「いつか時間ができたら、やりたいことをやろう」。そう考えながら、仕事や貯金に励んでいる人は少なくありません。しかし、その「いつか」を待ち続けることこそ、人生の目的を見失う原因なのかもしれません。『やりたいことが見つかる 世界の果てのカフェ』には、「今」を生きるために自分へ投げかけたい、素晴らしい質問があります。「何度読んでもハッとする」と話題の一冊から、相談者に響いた名言について紹介する。(構成/ダイヤモンド社・種岡 健)
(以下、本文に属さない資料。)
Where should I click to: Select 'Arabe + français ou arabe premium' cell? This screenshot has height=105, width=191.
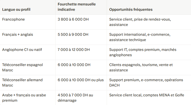pos(24,98)
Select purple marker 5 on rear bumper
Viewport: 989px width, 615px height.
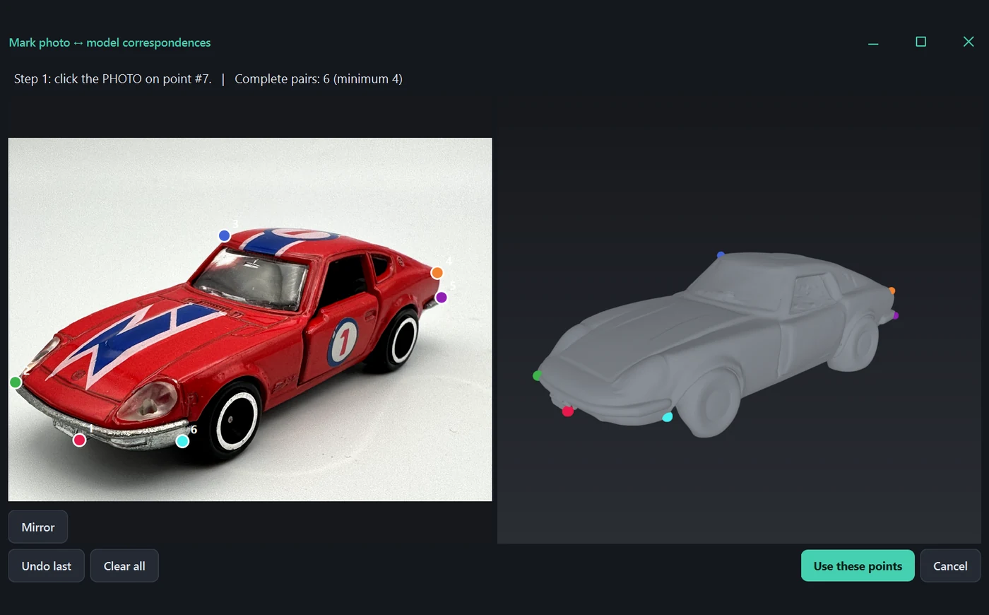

「人生の目的」を見つける、素晴らしい質問・ベスト1Photo: Adobe Stock

なぜ「やりたいこと」は後回しになるのか

 私たちは、未来のために生きることに慣れている。

 若いうちは、いい会社に入るために勉強する。
 会社に入ったら、給料を上げるために働く。
 お金を稼いだら、住宅ローンや教育費、老後のために貯める。

 もちろん、将来に備えることは大切だ。
 しかし、そればかりを続けていると、いつの間にか人生そのものが「準備期間」になってしまう

世界の果てのカフェ』には、そんな生き方に対する印象的な問いがある。

「なぜ私たちが人生の多くの時間を、やりたいことができる『いつか』の準備のために費やすのか。今を生きるのではなく」
――『世界の果てのカフェ』より

 この質問は、かなり鋭い。
 私たちは「何をやりたいのか」ばかり考える。

 しかし、その前に考えるべきなのは、「なぜ、それを今やっていないのか?」なのかもしれない。

「幸せになる準備」で人生が終わってしまう

 では、なぜ私たちは「いつか」に向かって生きてしまうのか。
 本書では、その理由の一つとして「広告」が挙げられている。

「誤解しないで。私は何も、車やアイスクリームを買うなとか、ショッピングモールに行くなとか言っているわけじゃない。それどころか、誰もが人生でやりたいことをやるべきだと固く信じているわ。
 あなたはたずねたわよね。なぜ人は、今を大切に生きずに、『いつか』の人生に備えて多くの時間を費やすのか、と。
 その答えのひとつが、用心していないと、毎日目にする大量の広告メッセージに惑わされてしまう、ということなの。『幸せと充実感の答えは商品やサービスにある』と信じてしまうはめになるのよ」
――『世界の果てのカフェ』より

 もっといい家に住めば、幸せになれる。
 もっといい車を買えば、満たされる。
 もっとお金があれば、やりたいことができる。

 そう考えて、私たちは働く。
 そして、稼いだお金でモノを買い、さらに次のモノを買うために働く。

 その結果、「やりたいこと」はずっと未来に置かれたままになる
 これでは、幸せになるために生きているはずが、「幸せになる準備」をするだけで人生が終わってしまう。

「人生の目的」は遠い未来にあるとは限らない

 人生の目的というと、大げさに考えてしまう。

「世界を変える使命を見つけなければ」
「天職を見つけなければ」

 そんなふうに考える必要はない。
 むしろ、自分が「いつかやりたい」と思っていることを思い浮かべてみる

 いつか家族とゆっくり過ごしたい。
 いつか小説を書きたい。
 いつか海外で暮らしたい。
 いつか好きな仕事をしたい。

 その中に、自分が本当に望んでいる人生のヒントがある。
 大切なのは、それを「いつか」のまま放置しないことだ

人生の目的を見つける、素晴らしい質問

 そこで、自分に問いかけてみてほしい。

「『いつか』やりたいと思っていることを、なぜ今日やらないのか?」

 会社を辞める必要はない。
 貯金を全部使う必要もない。
 海外移住が夢なら、まずその国について調べてみる。
 小説を書きたいなら、今日100文字だけ書いてみる。
 家族との時間を増やしたいなら、今夜は少し早く帰る。

 人生の目的は、未来のどこかに隠されているものではない。
「いつかやりたい」と思いながら後回しにしていることの中に、すでに表れているのかもしれない。

 だから、「いつか」を待たない。
 今日できる小さなことから始めてみる

 それが、自分の人生を「準備期間」で終わらせないための第一歩なのである。